>> BEGIN

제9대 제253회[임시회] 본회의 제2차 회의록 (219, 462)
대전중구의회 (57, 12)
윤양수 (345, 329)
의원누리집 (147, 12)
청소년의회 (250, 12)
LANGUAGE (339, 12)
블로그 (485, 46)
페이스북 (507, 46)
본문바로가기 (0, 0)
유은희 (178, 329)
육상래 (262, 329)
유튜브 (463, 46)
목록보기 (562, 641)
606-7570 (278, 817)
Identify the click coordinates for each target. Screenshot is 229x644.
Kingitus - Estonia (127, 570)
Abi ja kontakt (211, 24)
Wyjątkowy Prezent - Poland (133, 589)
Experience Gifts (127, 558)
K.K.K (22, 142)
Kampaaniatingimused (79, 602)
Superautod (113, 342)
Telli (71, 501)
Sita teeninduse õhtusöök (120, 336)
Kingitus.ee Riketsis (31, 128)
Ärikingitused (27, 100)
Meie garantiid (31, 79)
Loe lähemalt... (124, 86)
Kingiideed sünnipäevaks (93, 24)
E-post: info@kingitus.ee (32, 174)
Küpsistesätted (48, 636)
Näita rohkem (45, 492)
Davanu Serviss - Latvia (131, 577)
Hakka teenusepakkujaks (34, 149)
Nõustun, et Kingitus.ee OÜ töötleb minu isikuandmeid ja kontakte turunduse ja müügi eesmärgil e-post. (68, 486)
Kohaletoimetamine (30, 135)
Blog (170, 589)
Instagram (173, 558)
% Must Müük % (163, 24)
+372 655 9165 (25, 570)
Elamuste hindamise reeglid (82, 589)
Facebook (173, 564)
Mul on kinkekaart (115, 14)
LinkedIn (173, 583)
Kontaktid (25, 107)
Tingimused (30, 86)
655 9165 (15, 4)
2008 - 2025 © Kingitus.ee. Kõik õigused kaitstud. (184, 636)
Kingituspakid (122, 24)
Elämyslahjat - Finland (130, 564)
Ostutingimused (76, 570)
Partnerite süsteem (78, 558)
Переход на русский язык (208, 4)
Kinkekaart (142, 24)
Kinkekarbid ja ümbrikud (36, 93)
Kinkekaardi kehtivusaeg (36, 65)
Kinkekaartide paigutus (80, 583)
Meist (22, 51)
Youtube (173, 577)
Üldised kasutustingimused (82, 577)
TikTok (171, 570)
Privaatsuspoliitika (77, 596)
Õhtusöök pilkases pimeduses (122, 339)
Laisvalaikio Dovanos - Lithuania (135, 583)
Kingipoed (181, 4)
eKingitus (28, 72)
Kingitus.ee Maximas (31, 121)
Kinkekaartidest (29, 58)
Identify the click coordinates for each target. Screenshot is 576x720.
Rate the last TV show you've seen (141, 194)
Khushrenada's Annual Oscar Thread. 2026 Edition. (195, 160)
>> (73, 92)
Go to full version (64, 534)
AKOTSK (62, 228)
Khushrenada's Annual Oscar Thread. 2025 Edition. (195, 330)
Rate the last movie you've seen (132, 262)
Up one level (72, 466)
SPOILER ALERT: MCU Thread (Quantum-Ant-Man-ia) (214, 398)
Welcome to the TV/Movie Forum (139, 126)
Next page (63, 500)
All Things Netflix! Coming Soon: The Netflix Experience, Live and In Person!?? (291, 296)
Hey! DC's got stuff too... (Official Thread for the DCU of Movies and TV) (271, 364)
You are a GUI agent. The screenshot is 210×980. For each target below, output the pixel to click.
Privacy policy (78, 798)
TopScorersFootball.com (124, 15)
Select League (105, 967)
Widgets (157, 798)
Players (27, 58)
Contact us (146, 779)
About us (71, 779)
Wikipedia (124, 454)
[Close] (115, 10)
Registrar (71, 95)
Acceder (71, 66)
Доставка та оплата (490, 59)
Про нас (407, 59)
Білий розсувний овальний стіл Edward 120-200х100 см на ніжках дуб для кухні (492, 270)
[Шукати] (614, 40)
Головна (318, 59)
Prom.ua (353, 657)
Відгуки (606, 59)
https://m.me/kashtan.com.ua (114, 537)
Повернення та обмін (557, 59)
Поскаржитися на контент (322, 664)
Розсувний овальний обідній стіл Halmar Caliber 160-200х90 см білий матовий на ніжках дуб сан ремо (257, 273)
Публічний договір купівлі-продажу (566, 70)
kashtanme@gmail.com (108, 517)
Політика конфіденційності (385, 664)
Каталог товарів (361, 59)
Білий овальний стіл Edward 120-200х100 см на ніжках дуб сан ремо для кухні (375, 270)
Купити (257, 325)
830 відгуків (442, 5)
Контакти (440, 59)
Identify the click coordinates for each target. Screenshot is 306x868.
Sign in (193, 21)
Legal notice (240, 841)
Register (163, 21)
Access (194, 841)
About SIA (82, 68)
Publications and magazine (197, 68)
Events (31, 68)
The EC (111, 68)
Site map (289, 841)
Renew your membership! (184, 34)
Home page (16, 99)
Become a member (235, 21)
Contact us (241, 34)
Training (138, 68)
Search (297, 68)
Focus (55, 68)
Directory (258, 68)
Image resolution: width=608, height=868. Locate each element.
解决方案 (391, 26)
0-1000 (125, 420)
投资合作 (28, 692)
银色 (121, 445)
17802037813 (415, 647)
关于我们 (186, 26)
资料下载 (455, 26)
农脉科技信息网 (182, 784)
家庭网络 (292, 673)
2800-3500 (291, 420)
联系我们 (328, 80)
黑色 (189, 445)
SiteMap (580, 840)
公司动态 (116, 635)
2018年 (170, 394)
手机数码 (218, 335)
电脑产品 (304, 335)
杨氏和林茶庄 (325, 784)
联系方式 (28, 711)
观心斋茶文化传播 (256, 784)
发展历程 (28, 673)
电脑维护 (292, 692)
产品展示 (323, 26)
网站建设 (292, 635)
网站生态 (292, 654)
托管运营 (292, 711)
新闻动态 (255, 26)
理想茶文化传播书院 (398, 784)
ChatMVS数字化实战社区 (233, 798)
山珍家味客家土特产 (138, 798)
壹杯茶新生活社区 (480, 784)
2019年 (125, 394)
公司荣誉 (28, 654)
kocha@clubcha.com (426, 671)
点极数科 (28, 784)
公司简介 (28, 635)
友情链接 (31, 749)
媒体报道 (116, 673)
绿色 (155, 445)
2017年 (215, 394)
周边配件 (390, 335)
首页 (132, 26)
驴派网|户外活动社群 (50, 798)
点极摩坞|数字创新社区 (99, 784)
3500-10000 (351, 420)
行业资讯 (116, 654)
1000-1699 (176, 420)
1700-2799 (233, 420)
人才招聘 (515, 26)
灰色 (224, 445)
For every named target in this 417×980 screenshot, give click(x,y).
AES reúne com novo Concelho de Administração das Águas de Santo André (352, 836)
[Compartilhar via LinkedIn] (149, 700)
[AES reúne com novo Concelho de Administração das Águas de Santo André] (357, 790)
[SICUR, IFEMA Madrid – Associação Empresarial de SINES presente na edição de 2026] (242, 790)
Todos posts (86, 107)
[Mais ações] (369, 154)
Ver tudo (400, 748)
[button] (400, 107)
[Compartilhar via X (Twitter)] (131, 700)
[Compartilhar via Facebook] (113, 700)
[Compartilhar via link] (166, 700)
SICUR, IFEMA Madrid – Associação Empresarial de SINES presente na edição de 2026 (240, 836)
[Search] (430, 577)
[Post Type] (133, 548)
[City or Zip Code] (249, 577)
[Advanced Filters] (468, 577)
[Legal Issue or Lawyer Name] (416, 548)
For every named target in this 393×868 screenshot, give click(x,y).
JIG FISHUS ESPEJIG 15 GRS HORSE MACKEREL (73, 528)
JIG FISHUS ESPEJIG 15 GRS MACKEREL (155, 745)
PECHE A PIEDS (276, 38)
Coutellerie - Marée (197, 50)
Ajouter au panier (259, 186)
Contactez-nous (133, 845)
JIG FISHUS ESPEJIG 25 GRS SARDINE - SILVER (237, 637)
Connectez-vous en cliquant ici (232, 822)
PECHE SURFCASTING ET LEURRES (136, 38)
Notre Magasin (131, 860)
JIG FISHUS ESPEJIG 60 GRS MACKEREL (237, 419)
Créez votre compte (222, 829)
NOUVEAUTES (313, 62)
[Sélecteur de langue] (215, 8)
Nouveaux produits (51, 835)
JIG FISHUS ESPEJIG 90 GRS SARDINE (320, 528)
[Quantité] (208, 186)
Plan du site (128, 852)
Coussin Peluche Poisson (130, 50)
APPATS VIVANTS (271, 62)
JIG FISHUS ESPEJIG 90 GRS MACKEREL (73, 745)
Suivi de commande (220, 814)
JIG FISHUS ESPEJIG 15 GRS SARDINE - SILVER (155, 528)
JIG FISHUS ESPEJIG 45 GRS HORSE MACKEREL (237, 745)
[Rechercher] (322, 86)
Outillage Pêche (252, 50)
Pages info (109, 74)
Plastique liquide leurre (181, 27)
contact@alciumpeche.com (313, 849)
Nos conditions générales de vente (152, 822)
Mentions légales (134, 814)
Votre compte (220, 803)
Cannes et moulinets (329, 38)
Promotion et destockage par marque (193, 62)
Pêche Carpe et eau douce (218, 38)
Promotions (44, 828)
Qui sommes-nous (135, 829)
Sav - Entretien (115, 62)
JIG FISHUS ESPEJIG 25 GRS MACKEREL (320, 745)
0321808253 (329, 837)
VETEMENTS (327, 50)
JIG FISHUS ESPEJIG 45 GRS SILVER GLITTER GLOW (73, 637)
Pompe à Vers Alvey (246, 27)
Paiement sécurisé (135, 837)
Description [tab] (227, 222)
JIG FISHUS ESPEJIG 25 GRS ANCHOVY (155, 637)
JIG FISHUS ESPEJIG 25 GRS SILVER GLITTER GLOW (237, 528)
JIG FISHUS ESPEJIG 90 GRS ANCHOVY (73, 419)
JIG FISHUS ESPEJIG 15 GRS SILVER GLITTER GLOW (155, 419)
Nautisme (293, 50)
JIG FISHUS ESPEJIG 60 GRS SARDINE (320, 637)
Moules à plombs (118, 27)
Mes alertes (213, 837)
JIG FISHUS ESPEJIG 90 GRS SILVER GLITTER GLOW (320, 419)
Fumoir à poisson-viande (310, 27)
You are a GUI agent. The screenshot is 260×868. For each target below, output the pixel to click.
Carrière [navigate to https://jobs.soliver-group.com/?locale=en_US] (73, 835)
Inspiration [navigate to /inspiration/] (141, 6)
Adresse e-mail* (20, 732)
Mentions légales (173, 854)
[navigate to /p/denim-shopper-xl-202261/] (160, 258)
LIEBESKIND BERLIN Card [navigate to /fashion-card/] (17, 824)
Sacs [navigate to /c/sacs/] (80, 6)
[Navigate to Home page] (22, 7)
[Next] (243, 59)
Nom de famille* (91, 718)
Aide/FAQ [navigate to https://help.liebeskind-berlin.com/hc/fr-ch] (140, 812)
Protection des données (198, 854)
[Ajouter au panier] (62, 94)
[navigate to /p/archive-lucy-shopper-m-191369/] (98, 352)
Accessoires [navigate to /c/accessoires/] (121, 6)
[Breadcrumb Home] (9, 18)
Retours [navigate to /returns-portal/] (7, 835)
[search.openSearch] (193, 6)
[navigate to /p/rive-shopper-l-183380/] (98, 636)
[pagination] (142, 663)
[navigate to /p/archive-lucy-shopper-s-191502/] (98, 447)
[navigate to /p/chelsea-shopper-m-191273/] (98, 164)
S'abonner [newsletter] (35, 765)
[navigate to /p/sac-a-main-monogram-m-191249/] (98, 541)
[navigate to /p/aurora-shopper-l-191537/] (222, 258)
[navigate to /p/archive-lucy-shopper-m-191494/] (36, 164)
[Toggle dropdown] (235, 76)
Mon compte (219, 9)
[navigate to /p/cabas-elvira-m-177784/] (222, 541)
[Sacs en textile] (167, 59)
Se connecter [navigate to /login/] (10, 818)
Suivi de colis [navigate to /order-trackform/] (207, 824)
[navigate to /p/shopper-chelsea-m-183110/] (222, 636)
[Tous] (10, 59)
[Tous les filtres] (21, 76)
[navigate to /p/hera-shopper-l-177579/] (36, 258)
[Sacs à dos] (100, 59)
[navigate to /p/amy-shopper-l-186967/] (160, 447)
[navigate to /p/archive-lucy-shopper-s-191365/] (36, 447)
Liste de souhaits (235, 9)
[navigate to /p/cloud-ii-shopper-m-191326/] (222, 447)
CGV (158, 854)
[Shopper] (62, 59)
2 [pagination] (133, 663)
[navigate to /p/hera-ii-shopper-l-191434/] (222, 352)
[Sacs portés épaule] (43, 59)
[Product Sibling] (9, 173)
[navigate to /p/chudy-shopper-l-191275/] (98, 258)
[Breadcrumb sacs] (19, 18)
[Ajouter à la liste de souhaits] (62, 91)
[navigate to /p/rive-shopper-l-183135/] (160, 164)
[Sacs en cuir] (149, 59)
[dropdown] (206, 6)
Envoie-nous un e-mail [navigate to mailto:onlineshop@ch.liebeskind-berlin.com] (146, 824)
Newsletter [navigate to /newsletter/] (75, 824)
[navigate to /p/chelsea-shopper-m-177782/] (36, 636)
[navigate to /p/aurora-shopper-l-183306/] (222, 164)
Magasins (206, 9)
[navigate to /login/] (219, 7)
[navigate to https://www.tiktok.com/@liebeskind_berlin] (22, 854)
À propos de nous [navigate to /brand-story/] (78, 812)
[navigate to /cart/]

>> END

--- What is expected ---
Rewrite the rows from the line with "Home page (16, 99)" to the line with "Connectez-vous en cliquant ici (232, 822)", substituting "Partilhar" for every "Compartilhar" and leaving everything else unchanged.

--- Response ---
Home page (16, 99)
Become a member (235, 21)
Contact us (241, 34)
Training (138, 68)
Search (297, 68)
Focus (55, 68)
Directory (258, 68)
Image resolution: width=608, height=868. Locate each element.
解决方案 (391, 26)
0-1000 (125, 420)
投资合作 (28, 692)
银色 (121, 445)
17802037813 (415, 647)
关于我们 (186, 26)
资料下载 (455, 26)
农脉科技信息网 (182, 784)
家庭网络 (292, 673)
2800-3500 (291, 420)
联系我们 (328, 80)
黑色 (189, 445)
SiteMap (580, 840)
公司动态 (116, 635)
2018年 (170, 394)
手机数码 (218, 335)
电脑产品 (304, 335)
杨氏和林茶庄 (325, 784)
联系方式 (28, 711)
观心斋茶文化传播 (256, 784)
发展历程 (28, 673)
电脑维护 (292, 692)
产品展示 (323, 26)
网站建设 (292, 635)
网站生态 (292, 654)
托管运营 (292, 711)
新闻动态 (255, 26)
理想茶文化传播书院 (398, 784)
ChatMVS数字化实战社区 (233, 798)
山珍家味客家土特产 (138, 798)
壹杯茶新生活社区 (480, 784)
2019年 (125, 394)
公司荣誉 (28, 654)
kocha@clubcha.com (426, 671)
点极数科 (28, 784)
公司简介 (28, 635)
友情链接 (31, 749)
媒体报道 (116, 673)
绿色 (155, 445)
2017年 (215, 394)
周边配件 (390, 335)
首页 (132, 26)
驴派网|户外活动社群 (50, 798)
点极摩坞|数字创新社区 (99, 784)
3500-10000 (351, 420)
行业资讯 (116, 654)
1000-1699 (176, 420)
1700-2799 (233, 420)
人才招聘 (515, 26)
灰色 (224, 445)
For every named target in this 417×980 screenshot, give click(x,y).
AES reúne com novo Concelho de Administração das Águas de Santo André (352, 836)
[Partilhar via LinkedIn] (149, 700)
[AES reúne com novo Concelho de Administração das Águas de Santo André] (357, 790)
[SICUR, IFEMA Madrid – Associação Empresarial de SINES presente na edição de 2026] (242, 790)
Todos posts (86, 107)
[Mais ações] (369, 154)
Ver tudo (400, 748)
[button] (400, 107)
[Partilhar via X (Twitter)] (131, 700)
[Partilhar via Facebook] (113, 700)
[Partilhar via link] (166, 700)
SICUR, IFEMA Madrid – Associação Empresarial de SINES presente na edição de 2026 (240, 836)
[Search] (430, 577)
[Post Type] (133, 548)
[City or Zip Code] (249, 577)
[Advanced Filters] (468, 577)
[Legal Issue or Lawyer Name] (416, 548)
For every named target in this 393×868 screenshot, give click(x,y).
JIG FISHUS ESPEJIG 15 GRS HORSE MACKEREL (73, 528)
JIG FISHUS ESPEJIG 15 GRS MACKEREL (155, 745)
PECHE A PIEDS (276, 38)
Coutellerie - Marée (197, 50)
Ajouter au panier (259, 186)
Contactez-nous (133, 845)
JIG FISHUS ESPEJIG 25 GRS SARDINE - SILVER (237, 637)
Connectez-vous en cliquant ici (232, 822)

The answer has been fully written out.